Quote of the Day

Andrew Cockburn wrote:

“If the Occupiers start chanting ‘Mark to Market,'” an attorney highly conversant with the darker workings of the Wall Street-Washington complex told me, “we’ll know they’re serious.” Such a call would quickly presage the collapse of our “too big to fail” banks, for it would highlight the fact that a huge proportion of the assets of Bank of America, Wells Fargo, JP Morgan, and Citigroup consist of loans that will never be paid back and are therefore essentially worthless. The so called “recovery” of our leading financial institutions from the post-Lehman abyss has depended on a fraudulent valuation of these assets, but stripped of the fiction, the banks are insolvent.

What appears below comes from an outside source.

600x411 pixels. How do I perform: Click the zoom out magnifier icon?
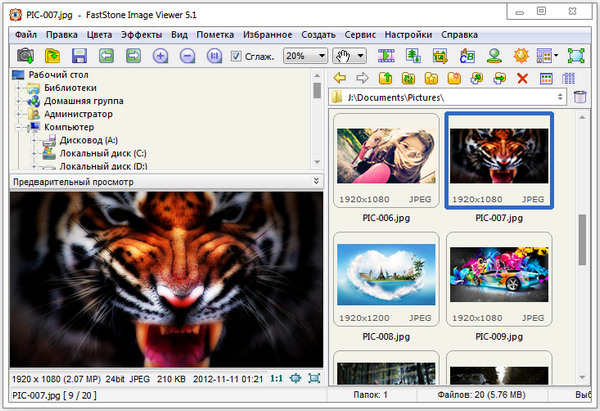[x=186, y=56]
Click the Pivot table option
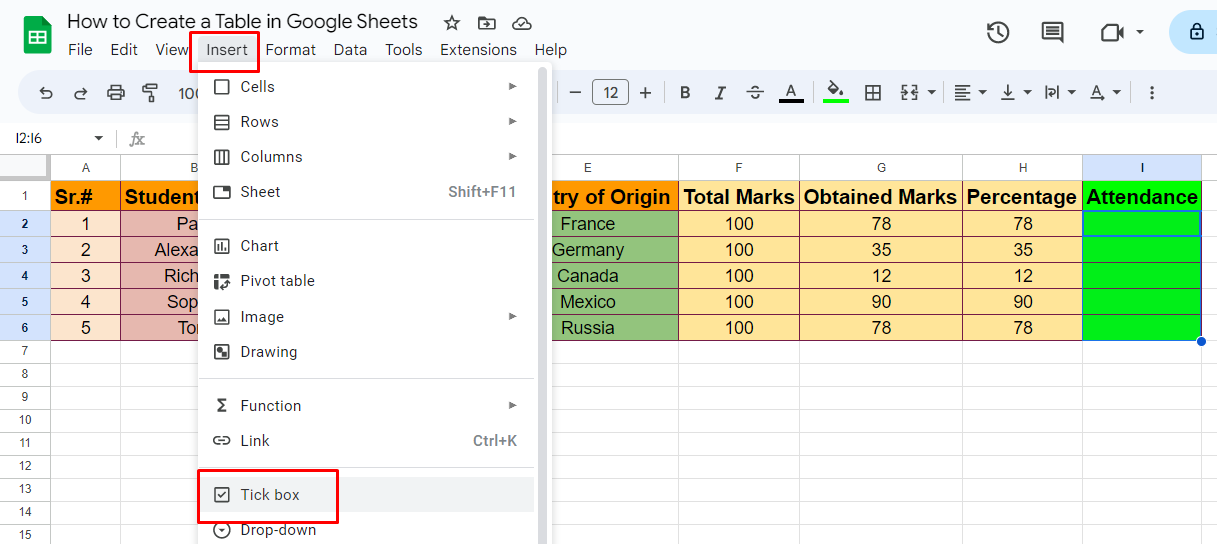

What does ‘Mark-to-Market’ mean? The Wikipedia definition states:

Mark-to-market or fair value accounting refers to accounting for the fair value of an asset or liability based on the current market price of the asset or liability, or for similar assets and liabilities, or based on another objectively assessed “fair” value. Fair value accounting has been a part of Generally Accepted Accounting Principles (GAAP) in the United States since the early 1990s, and has been used increasingly since then.

If America’s major banks were forced to use the Mark-to-Market rule when reporting their financial status, it would become clear that they are undercapitalized and insolvent.